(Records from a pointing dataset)

#####

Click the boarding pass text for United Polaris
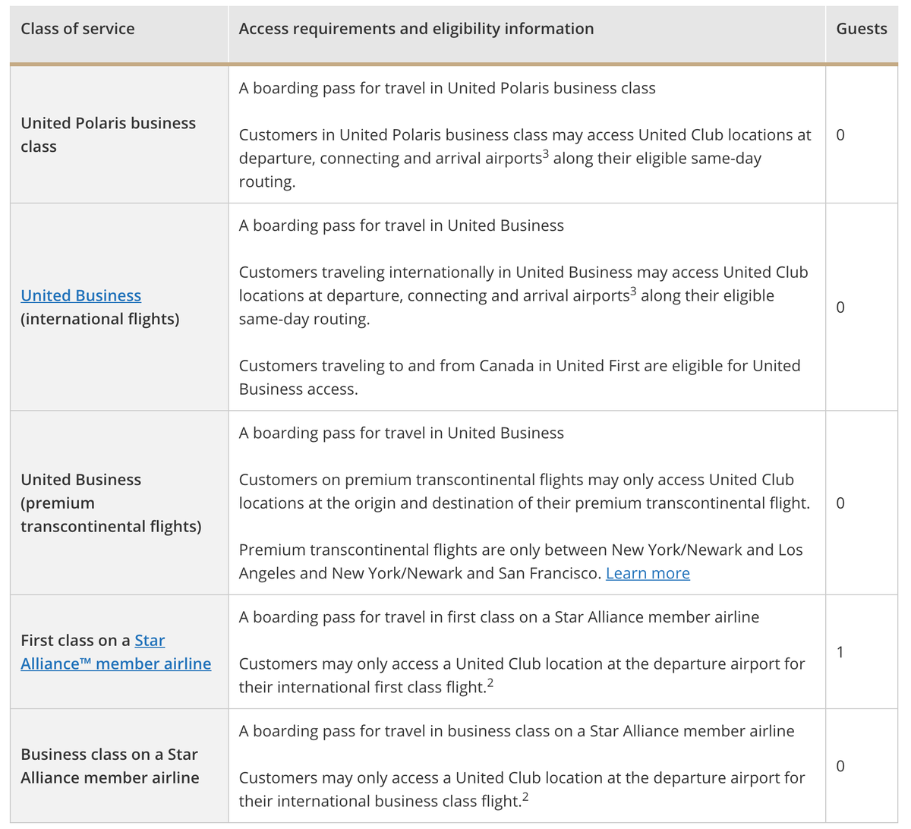Viewport: 911px width, 829px height. [x=446, y=88]
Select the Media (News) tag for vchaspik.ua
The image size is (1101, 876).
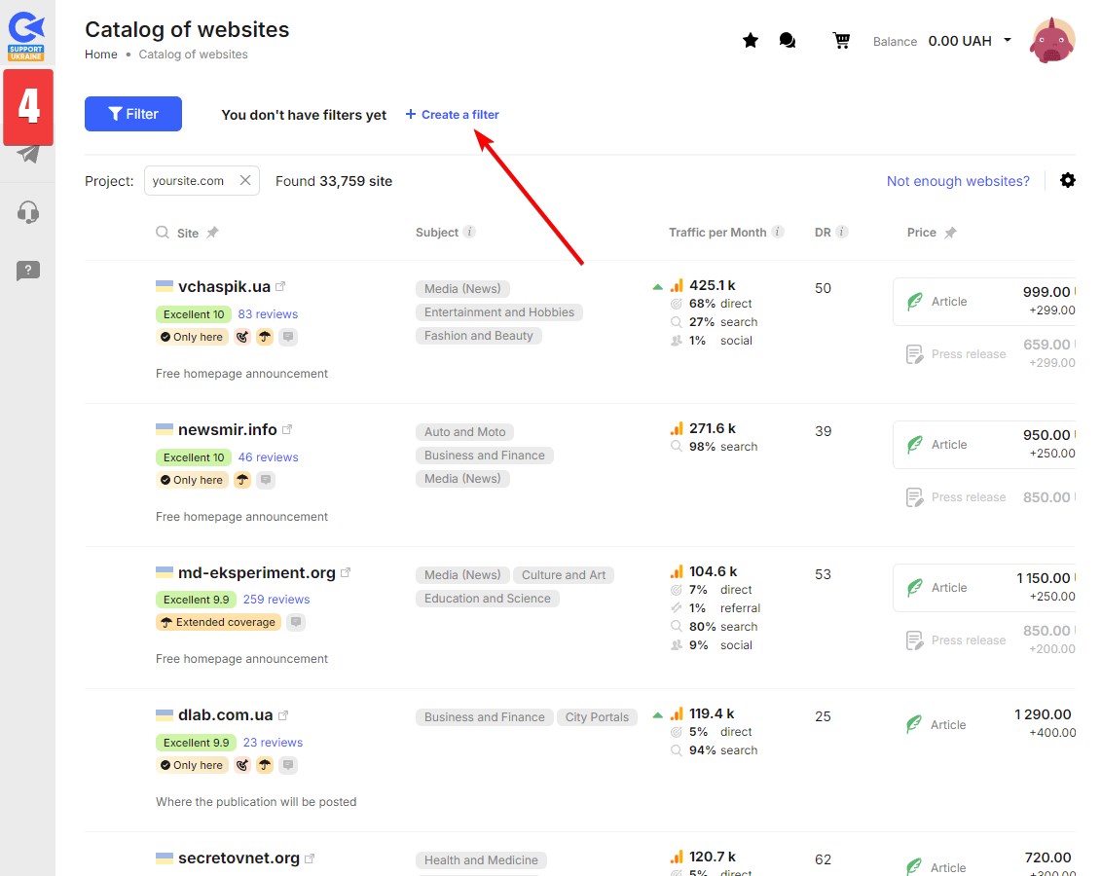click(x=462, y=289)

#####

** SHORT TASK **
Give every line of the records above as a Markdown table with the columns Row and Line, numbering the rows and skipping any blank lines. Leave the pictures out of the answer.

** RESPONSE **
| Row | Line |
|---|---|
| 1 | Click the boarding pass text for United Polaris |
| 2 | Viewport: 911px width, 829px height. [x=446, y=88] |
| 3 | Select the Media (News) tag for vchaspik.ua |
| 4 | The image size is (1101, 876). |
| 5 | click(x=462, y=289) |